Aim:
In the records, change the lines from the one with "Click the red Buy now button" to the one with "This screenshot has height=1568, width=729." by putting "green" in place of "red". Return only those lines, otherwise unchanged.

-- Start Supplied entries --

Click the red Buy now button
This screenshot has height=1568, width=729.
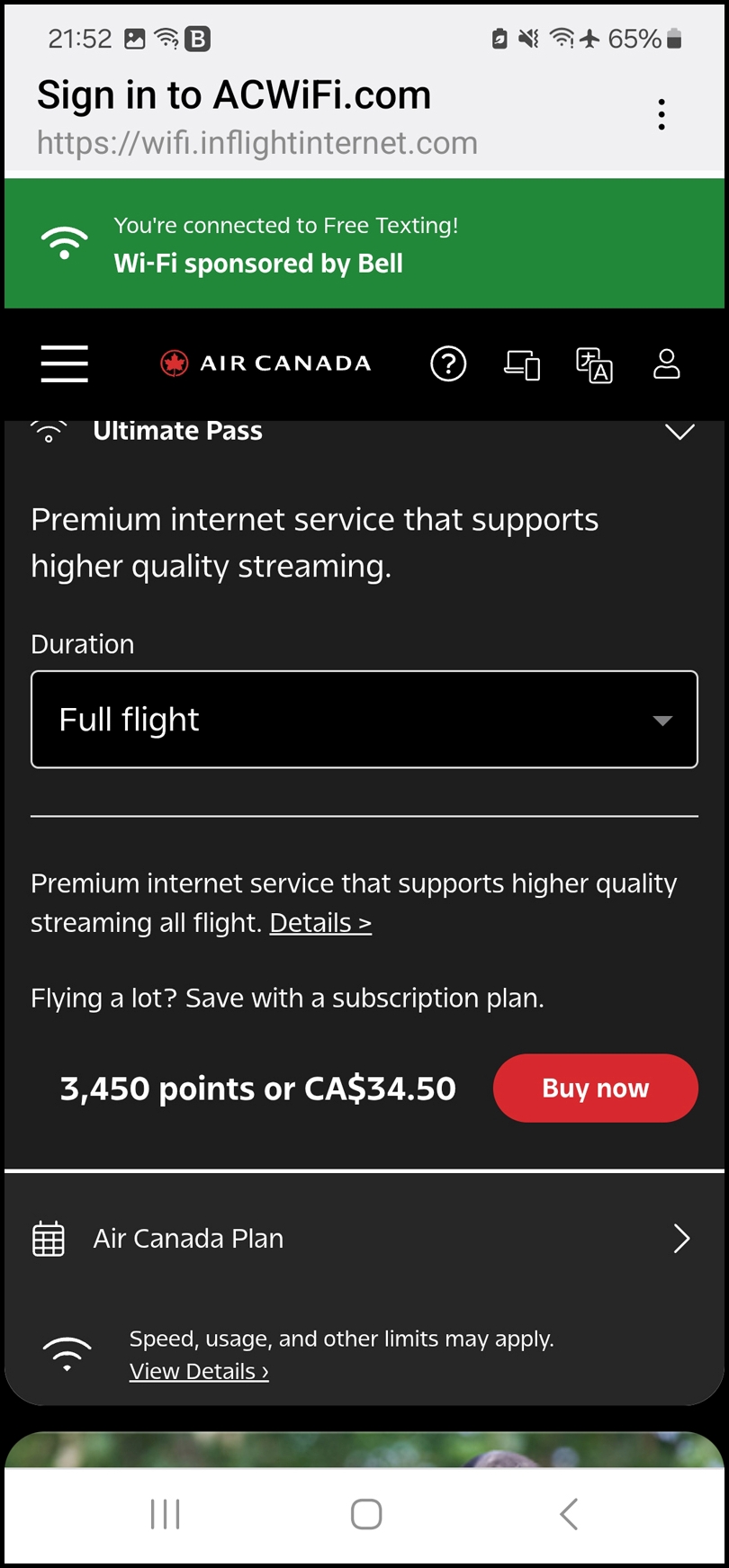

-- End Supplied entries --
-- Start Supplied entries --

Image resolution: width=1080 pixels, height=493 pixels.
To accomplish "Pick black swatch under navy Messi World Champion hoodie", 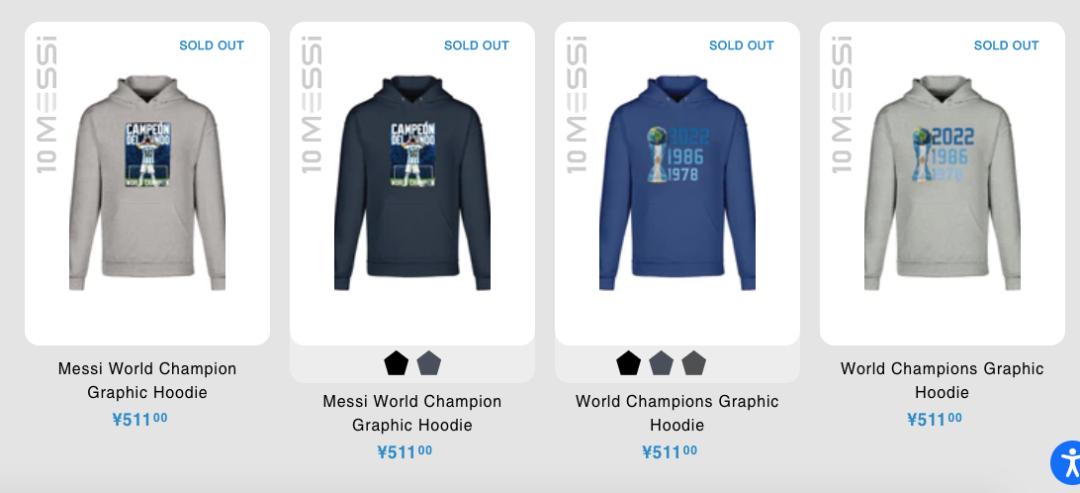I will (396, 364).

-- End Supplied entries --
-- Start Supplied entries --

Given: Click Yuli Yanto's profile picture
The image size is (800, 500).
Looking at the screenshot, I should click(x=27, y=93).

-- End Supplied entries --

Solution for this exercise:
Click the green Buy now button
This screenshot has height=1568, width=729.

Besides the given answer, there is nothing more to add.